Mês passado, o Telecine exibiu um festival dedicado aos filmes do folclórico detetive chinês, Charlie Chan. Célebre pela numerosa prole (tratada por filho nº1, filho nº2...) e pelos provérbios que dispara ao longo de suas investigações, Chan foi criado em 1925 pelo escritor Earl Derr Biggers. O enorme sucesso literário acabou por levar o personagem para a telona, onde protagonizou uma interminável série de filmes produzidos pela Fox (1931-1942) e pela Monogram (1944-1949). Porém, a longevidade de Chan não encontrou eco nos seus intérpretes, o que fez a inconfundível barbicha oriental ser ostentada por três diferentes atores: Warner Oland, Sidney Toler e Roland Winters. O personagem também recebeu adaptações para os quadrinhos e desenho animado (passava na Bandeirantes ou na Manchete?). Diante de tamanho currículo, até animei-me a encarar o tal festival. Só que falhei miseravelmente. Tentei assistir a dois ou três filmes e não consegui chegar ao final de nenhum, mesmo procurando levar apenas na base da curiosidade. Achei-os tão datados quanto aqueles seriados exibidos em matinês dos anos 40, verdadeiras peças arqueológicas (ex: Flash Gordon e Homem-Foguete). O incrível é que tem gente que é fanática por esse tipo de obra, coleciona e o escambau. Só a nostalgia explica. Portanto, ficamos combinados assim: a melhor aparição de Charlie Chan nas telas continua sendo, por vias tortas, a sátira feita por Peter Sellers (foto) na genial comédia Assassinato por morte. No enredo, escrito por Neil Simon, os cinco maiores detetives do mundo são convidados a jantar na mansão de um milionário excêntrico que os desafia a solucionar um crime que ocorrerá exatamente à meia-noite. Além de Chan, aqui chamado de Sidney Wang, também comparecem Sam Spade (Sam Diamond), Hercule Poirot (Milo Perrier), Miss Jane Marple (Miss Jessica Marbles) e Nick e Nora Charles (Dick e Dora Charleston).
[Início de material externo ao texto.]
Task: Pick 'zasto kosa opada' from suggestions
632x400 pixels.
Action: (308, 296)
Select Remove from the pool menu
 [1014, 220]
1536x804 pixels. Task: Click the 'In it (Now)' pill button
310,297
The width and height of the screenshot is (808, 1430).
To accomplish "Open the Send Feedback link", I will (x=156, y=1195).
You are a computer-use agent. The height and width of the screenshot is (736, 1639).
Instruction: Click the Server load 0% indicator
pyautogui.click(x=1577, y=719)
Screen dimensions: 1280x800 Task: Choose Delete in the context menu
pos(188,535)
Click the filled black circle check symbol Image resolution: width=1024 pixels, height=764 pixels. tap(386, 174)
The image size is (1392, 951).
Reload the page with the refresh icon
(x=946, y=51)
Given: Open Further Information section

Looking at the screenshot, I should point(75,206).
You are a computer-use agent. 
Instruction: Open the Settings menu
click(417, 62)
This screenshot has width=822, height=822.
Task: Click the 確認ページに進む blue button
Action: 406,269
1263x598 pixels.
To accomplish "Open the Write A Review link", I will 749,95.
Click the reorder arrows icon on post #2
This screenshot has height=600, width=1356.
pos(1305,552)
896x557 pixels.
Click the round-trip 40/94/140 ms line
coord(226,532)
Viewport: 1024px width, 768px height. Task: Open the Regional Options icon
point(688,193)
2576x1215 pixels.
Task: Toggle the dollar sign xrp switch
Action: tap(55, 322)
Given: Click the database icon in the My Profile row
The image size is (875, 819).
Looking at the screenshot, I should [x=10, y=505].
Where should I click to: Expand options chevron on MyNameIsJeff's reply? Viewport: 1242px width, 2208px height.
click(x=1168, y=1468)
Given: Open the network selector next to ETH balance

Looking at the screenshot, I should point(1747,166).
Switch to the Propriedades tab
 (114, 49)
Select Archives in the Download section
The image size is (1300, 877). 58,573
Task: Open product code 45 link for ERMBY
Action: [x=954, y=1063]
O elenco estelar conta ainda com David Niven, Maggie Smith, Alec Guinness, Peter Falk, Truman Capote...
Bom, para não dar a impressão de total perda de tempo, cumpre dizer que um dos filmes exibidos pelo Telecine - Charlie Chan no Egito (1935), para ser mais específico - esconde uma baita surpresa na figura de uma obscura coadjuvante de nome Rita Cansino. É impressionante constatar que, após erguer a linha do cabelo à custa de muita eletrólise e tê-lo pintado de ruivo, essa chicana desprovida de maiores atrativos transformou-se em Rita Hayworth, maior símbolo sexual do cinema nos anos 40. Não foi à toa que Hollywood recebeu a alcunha de "fábrica de ilusões".
Para encerrar com uma curiosidade, vai aí uma bem humorada resenha de Charlie Chan no México, escrita nos tempos em que o diretor francês François Truffaut ainda exercia seus dotes de crítico de cinema. O texto faz parte do livro "Os filmes de minha vida", publicado pela Nova Fronteira.
Carta aberta ao senhor Chan, detetive chinês, Beverly Hills, Califórnia:
Rogamos senhor Chan abrir investigação auxiliado por honorável filho nº1 e honorável filho nº2 finalidade descobrir motivo por que série Charlie Chan cada vez pior. Warner Oland muito talento, Sidney Toler pouco talento, Roland Winters nem um pouco talento. Norman Foster honorável diretor, William Beaudine não honorável; sempre alinhavou trabalho. Sobre tabuinha de jade está escrito: "Loucura irmã do gênio", série filmes Charlie Chan cada dia menos louca que dia anterior. Envie rapidamente explicações. Honorários em dólares chineses. Que Confúcio esteja conosco.